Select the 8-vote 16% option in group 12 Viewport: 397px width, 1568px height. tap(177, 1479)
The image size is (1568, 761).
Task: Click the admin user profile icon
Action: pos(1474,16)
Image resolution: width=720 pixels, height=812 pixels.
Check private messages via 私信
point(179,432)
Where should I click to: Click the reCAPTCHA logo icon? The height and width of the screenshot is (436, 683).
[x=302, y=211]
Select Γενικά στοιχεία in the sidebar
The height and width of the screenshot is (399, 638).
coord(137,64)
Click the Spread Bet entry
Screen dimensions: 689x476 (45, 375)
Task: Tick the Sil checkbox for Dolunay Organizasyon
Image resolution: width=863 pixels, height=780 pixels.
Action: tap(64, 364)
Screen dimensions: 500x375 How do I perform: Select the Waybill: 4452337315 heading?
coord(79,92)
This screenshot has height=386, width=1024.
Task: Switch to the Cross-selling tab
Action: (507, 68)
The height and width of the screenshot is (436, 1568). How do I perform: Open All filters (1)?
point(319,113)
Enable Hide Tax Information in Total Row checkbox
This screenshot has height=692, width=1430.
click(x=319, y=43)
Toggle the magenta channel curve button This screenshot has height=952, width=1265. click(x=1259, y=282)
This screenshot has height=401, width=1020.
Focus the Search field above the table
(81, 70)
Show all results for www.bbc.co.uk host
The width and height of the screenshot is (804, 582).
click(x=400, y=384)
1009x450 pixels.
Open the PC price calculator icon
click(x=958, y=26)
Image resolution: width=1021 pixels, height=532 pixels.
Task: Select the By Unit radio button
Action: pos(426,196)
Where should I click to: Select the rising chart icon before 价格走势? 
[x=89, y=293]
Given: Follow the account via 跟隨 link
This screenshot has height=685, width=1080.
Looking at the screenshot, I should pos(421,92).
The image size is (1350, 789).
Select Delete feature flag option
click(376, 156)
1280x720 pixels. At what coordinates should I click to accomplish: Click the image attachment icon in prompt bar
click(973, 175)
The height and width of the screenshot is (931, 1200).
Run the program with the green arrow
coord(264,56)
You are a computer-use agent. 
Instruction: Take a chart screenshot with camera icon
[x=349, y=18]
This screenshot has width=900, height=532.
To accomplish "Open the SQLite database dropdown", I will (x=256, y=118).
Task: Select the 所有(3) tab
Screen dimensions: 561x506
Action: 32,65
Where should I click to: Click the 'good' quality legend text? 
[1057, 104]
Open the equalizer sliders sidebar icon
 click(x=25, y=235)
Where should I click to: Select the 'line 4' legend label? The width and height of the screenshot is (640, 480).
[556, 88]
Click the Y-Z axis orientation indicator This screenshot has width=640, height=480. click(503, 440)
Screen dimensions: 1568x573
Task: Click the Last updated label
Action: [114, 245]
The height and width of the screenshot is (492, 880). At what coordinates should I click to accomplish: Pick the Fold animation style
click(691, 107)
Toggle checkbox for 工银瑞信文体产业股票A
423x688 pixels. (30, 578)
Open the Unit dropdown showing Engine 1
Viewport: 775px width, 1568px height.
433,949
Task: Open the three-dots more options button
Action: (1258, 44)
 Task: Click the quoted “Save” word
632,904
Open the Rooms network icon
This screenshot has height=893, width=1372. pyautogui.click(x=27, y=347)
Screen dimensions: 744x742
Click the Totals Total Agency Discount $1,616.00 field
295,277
┄┄┄┄┄┄┄┄┄┄┄┄┄┄┄┄┄┄┄┄
• **What the task asks**: Every line above should be retyped exactly as given.

• **Solution**:
Select the 8-vote 16% option in group 12 Viewport: 397px width, 1568px height. tap(177, 1479)
The image size is (1568, 761).
Task: Click the admin user profile icon
Action: pos(1474,16)
Image resolution: width=720 pixels, height=812 pixels.
Check private messages via 私信
point(179,432)
Where should I click to: Click the reCAPTCHA logo icon? The height and width of the screenshot is (436, 683).
[x=302, y=211]
Select Γενικά στοιχεία in the sidebar
The height and width of the screenshot is (399, 638).
coord(137,64)
Click the Spread Bet entry
Screen dimensions: 689x476 (45, 375)
Task: Tick the Sil checkbox for Dolunay Organizasyon
Image resolution: width=863 pixels, height=780 pixels.
Action: tap(64, 364)
Screen dimensions: 500x375 How do I perform: Select the Waybill: 4452337315 heading?
coord(79,92)
This screenshot has height=386, width=1024.
Task: Switch to the Cross-selling tab
Action: (507, 68)
The height and width of the screenshot is (436, 1568). How do I perform: Open All filters (1)?
point(319,113)
Enable Hide Tax Information in Total Row checkbox
This screenshot has height=692, width=1430.
click(x=319, y=43)
Toggle the magenta channel curve button This screenshot has height=952, width=1265. click(x=1259, y=282)
This screenshot has height=401, width=1020.
Focus the Search field above the table
(81, 70)
Show all results for www.bbc.co.uk host
The width and height of the screenshot is (804, 582).
click(x=400, y=384)
1009x450 pixels.
Open the PC price calculator icon
click(x=958, y=26)
Image resolution: width=1021 pixels, height=532 pixels.
Task: Select the By Unit radio button
Action: pos(426,196)
Where should I click to: Select the rising chart icon before 价格走势? 
[x=89, y=293]
Given: Follow the account via 跟隨 link
This screenshot has height=685, width=1080.
Looking at the screenshot, I should pos(421,92).
The image size is (1350, 789).
Select Delete feature flag option
click(376, 156)
1280x720 pixels. At what coordinates should I click to accomplish: Click the image attachment icon in prompt bar
click(973, 175)
The height and width of the screenshot is (931, 1200).
Run the program with the green arrow
coord(264,56)
You are a computer-use agent. 
Instruction: Take a chart screenshot with camera icon
[x=349, y=18]
This screenshot has width=900, height=532.
To accomplish "Open the SQLite database dropdown", I will (x=256, y=118).
Task: Select the 所有(3) tab
Screen dimensions: 561x506
Action: 32,65
Where should I click to: Click the 'good' quality legend text? 
[1057, 104]
Open the equalizer sliders sidebar icon
 click(x=25, y=235)
Where should I click to: Select the 'line 4' legend label? The width and height of the screenshot is (640, 480).
[556, 88]
Click the Y-Z axis orientation indicator This screenshot has width=640, height=480. click(503, 440)
Screen dimensions: 1568x573
Task: Click the Last updated label
Action: [114, 245]
The height and width of the screenshot is (492, 880). At what coordinates should I click to accomplish: Pick the Fold animation style
click(691, 107)
Toggle checkbox for 工银瑞信文体产业股票A
423x688 pixels. (30, 578)
Open the Unit dropdown showing Engine 1
Viewport: 775px width, 1568px height.
433,949
Task: Open the three-dots more options button
Action: (1258, 44)
 Task: Click the quoted “Save” word
632,904
Open the Rooms network icon
This screenshot has height=893, width=1372. pyautogui.click(x=27, y=347)
Screen dimensions: 744x742
Click the Totals Total Agency Discount $1,616.00 field
295,277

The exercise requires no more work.